Visual Basic was developed by Microsoft in the early 1990s to provide an easy-to-learn event-driven programming language that could take care of the back-end maneuvering necessary to create programs that would run on any Windows system. Derived from BASIC and similarly geared toward rapid application development and GUI construction, Visual Basic (VB) also offers easy database manipulation using data access/remove objects and activeX data objects and controls. It also includes a scripting language that is a subset of the entire VB, called VBScript.
Alan Cooper of Tripod initially designed what would become VB's drag and drop interface before it became a Microsoft project
The VB program itself supplies components which programmers can then arrange visually on the screen before them and tweak using form controls to construct their application, sometimes faster (and cheaper) than in more comprehensive languages like C. Using external function declarations, VB programs may also access the extensive Windows API, or utilize the many third party controls made available by other companies to even further extend the program's capabilities.

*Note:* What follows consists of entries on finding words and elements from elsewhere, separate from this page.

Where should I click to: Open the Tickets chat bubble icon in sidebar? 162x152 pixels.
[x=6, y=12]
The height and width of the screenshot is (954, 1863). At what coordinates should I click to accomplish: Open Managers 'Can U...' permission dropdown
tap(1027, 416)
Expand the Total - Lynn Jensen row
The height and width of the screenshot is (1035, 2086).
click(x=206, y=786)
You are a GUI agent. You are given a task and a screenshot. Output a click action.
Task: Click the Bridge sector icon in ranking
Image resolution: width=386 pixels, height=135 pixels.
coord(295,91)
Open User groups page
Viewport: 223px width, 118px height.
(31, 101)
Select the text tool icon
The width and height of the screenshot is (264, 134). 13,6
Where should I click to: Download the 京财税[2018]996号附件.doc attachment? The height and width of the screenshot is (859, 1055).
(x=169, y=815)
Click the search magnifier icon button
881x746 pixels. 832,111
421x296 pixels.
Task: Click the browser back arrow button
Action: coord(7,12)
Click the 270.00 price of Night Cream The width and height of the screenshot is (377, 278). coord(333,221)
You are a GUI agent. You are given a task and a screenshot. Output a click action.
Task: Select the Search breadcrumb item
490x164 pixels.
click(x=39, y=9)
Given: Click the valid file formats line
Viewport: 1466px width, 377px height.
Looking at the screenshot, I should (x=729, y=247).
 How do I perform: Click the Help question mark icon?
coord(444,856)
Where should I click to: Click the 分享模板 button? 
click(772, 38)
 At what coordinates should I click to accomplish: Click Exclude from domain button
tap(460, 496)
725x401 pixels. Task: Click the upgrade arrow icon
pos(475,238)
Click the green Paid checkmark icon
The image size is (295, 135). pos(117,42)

In 2005, Microsoft released Visual Basic .NET 1.0 as the newest upgrade to VB. As a large redesign aiming to cover VB's many perceived weaknesses next to older and more low-level languages like C and even Java by that time, VB.NET sacrificed much of its philosophy of being 'beginner-ready' for functionality. However, the result of the new, steeper learning was a vastly improved language capable of almost anything its C#.NET equivalent is. Now the choice of which language to use is more programmer preference than anything else.